IMO, if digital information is posted publicly online, it's fair game to be crawled unless that crawl is unreasonably expensive or takes it down for others, because these are non rivalrous resources that are literally already public.

> we could put enforcement penalties for not respecting the web service's request to not be crawled... We need laws.

How would that be enforceable? A central government agency watching network traffic? A means of appealing to a bureaucracy like the FCC? Setting it up so you can sue companies that do it? All of those seem like bad options to me.

> IMO, if digital information is posted publicly online, it's fair game to be crawled unless that crawl is unreasonably expensive or takes it down for others, because these are non rivalrous resources that are literally already public.

I disagree. Whether or not content should be available to be crawled is dependent on the content's license, and what the site owner specifies in robots.txt (or, in the case of user submitted content, whatever the site's ToS allows)

It should be wholly possible to publish a site intended for human consumption only.
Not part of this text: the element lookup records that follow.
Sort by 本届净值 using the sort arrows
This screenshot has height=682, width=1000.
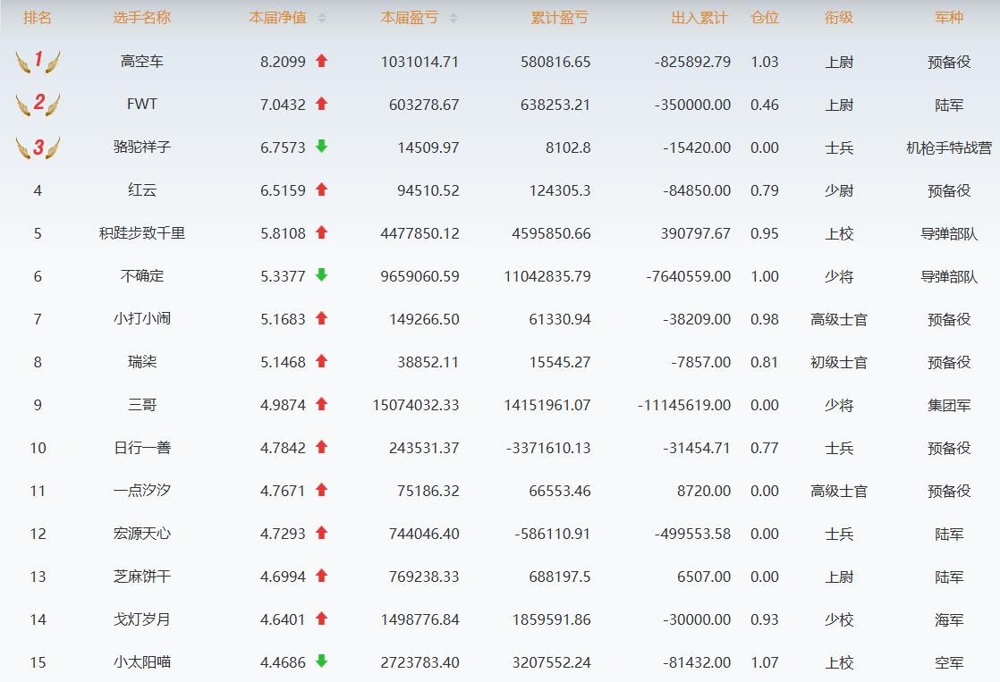[x=322, y=18]
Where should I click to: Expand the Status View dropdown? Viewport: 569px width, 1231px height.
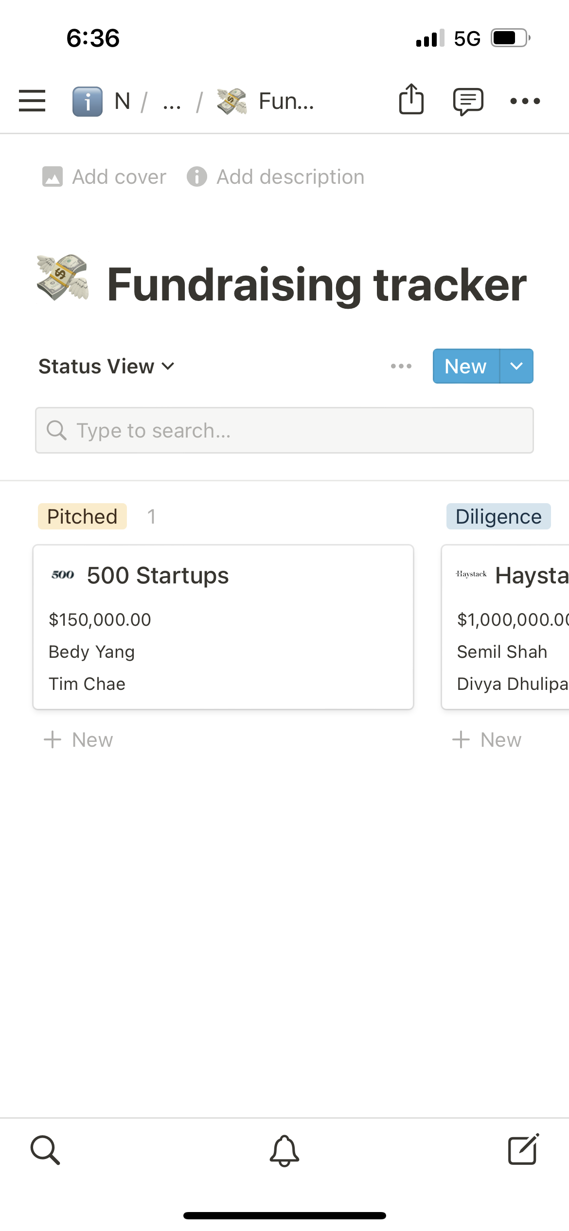pos(106,366)
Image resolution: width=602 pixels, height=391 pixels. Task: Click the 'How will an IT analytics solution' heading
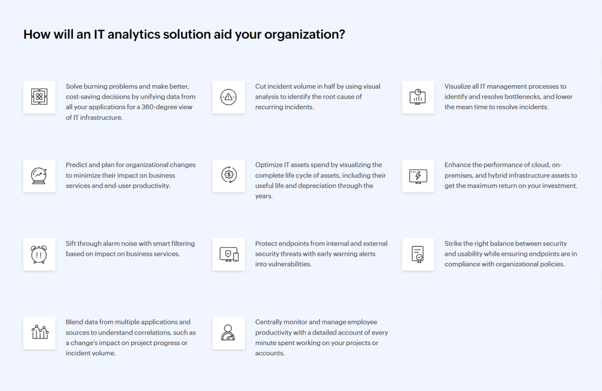pos(184,35)
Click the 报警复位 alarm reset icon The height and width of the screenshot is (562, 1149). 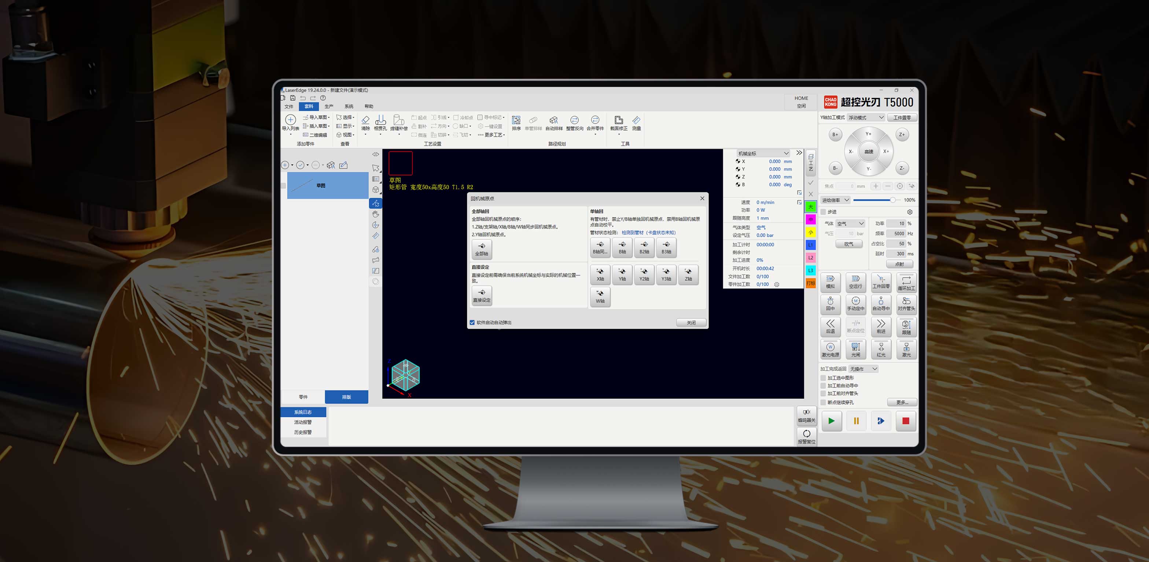pos(806,434)
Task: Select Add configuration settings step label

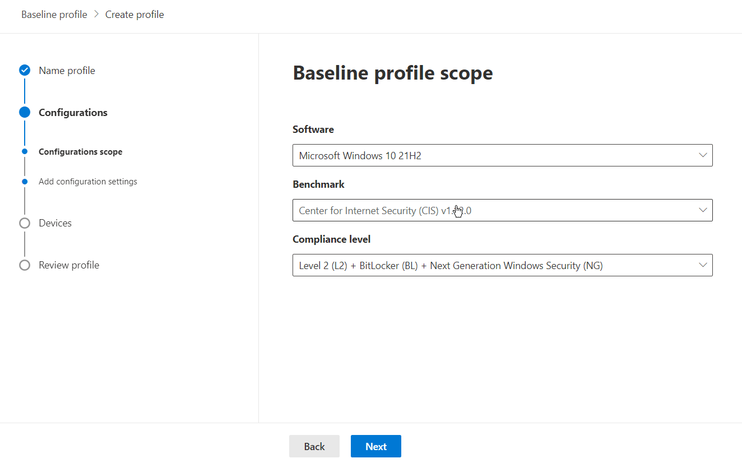Action: (x=88, y=182)
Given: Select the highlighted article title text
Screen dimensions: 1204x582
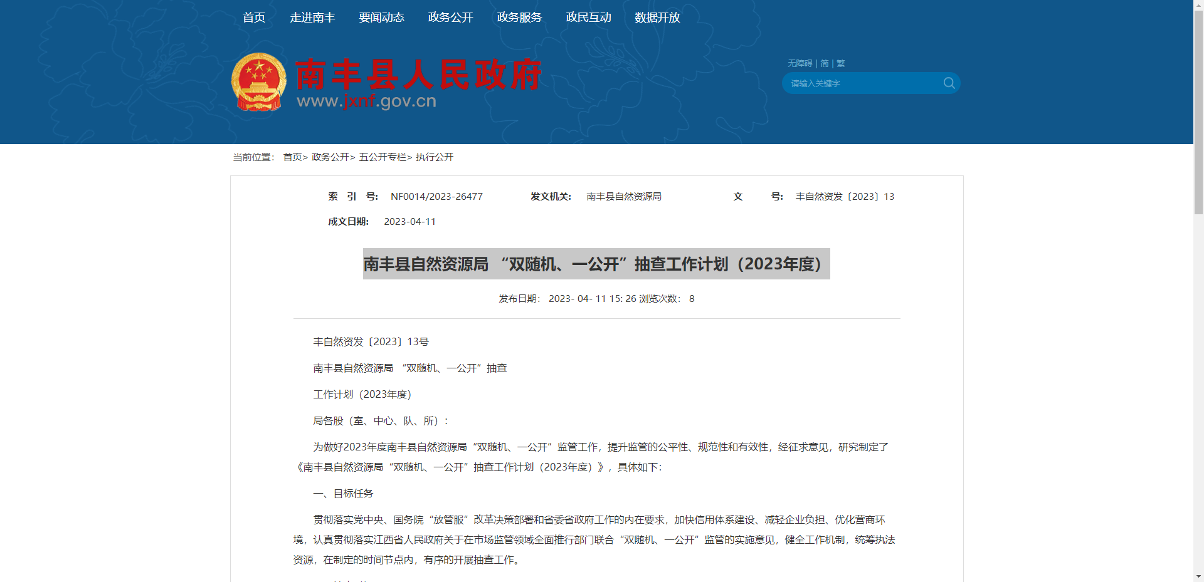Looking at the screenshot, I should [x=596, y=264].

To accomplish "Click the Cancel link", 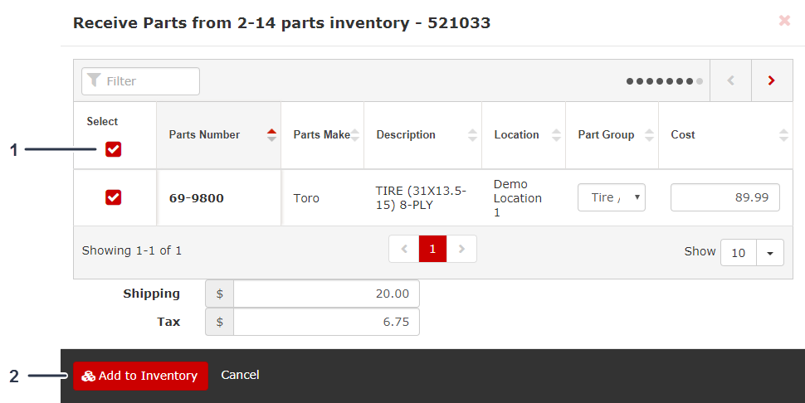I will (x=240, y=375).
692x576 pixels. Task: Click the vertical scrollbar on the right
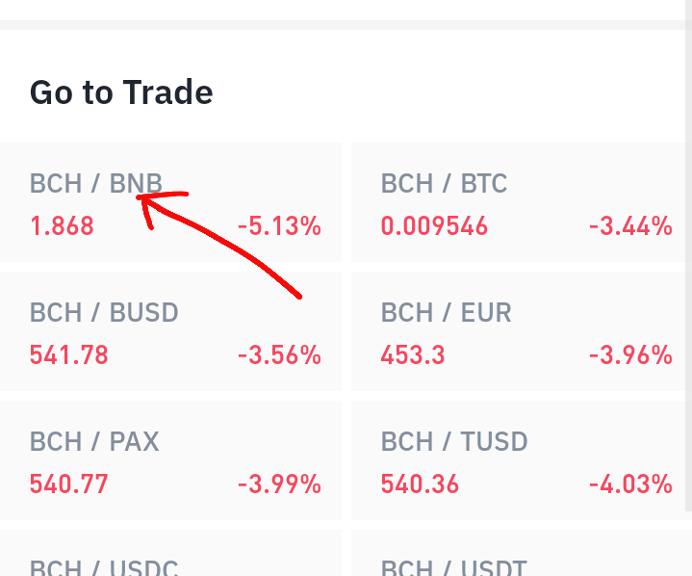[x=688, y=256]
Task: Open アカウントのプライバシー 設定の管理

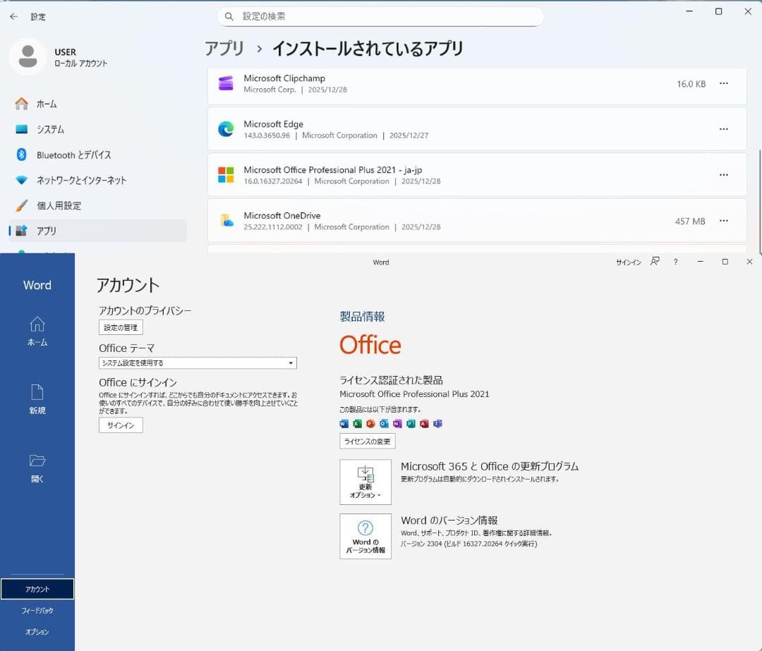Action: (120, 327)
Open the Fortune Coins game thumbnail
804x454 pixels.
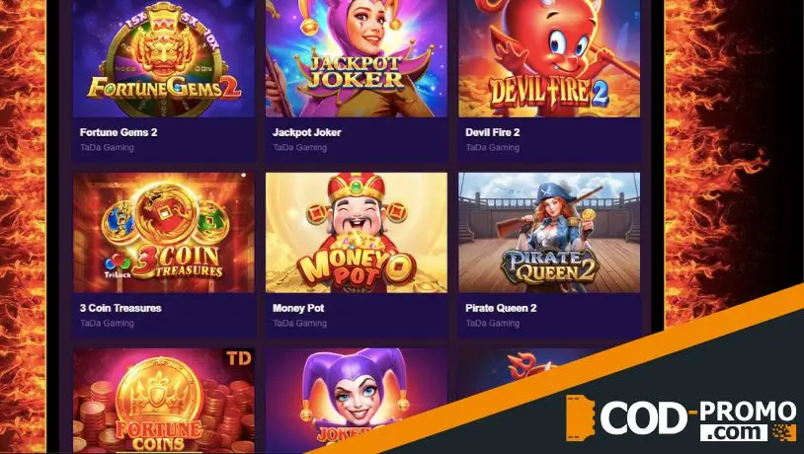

> How would that be enforceable?

Making robots.txt or something else a legal standard instead of a voluntary one. Make it easy for site owners to report violations along with logs, legal action taken against the violators.

  • > It should be wholly possible to publish a site intended for human consumption only.

    You have just described the rationale behind DRM. If you think DRM is a net positive for society, I won't stop you, but there has been plenty published online on the anguish, pain and suffering it has wrought.

    • Precisely, this would be a system that is essentially designed to ensure that your content can only be accessed by specific kinds of users you approve of, for specific kinds of use you approve of, and only with clients and software that you approve of by means of legislation, so that you don't have to go through the hassle of actually setting up the (user hostile) technologies that would be necessary to enforce this otherwise and/or give up the appearance of an open web by requiring sign ins, while just being hostile on another level. It's trying to have your cake and eat it too, and it will only massively strengthen the entire ecosystem of DRM and IP. I also just personally find the idea of posting something on a board in a town square and then trying to decide who gets to look at it ethically repugnant.

      This is actually kind of why I like Anubis. Instead of trying to dictate what clients or purposes or types of users can access a site, it just changes the asymmetry of costs enough that hopefully it fixes the problem. Because like you can still scrape a site behind Anubis, it just takes a little bit more commitment, so it's easier to do it on an individual level than on a mass DoS level.

> unless that crawl is unreasonably expensive or takes it down for others

This _is_ the problem Anubis is intended to solve -- forges like Codeberg or Forgejo, where many routes perform expensive Git operations (e.g. git blame), and scrapers do not respect the robots.txt asking them not to hit those routes.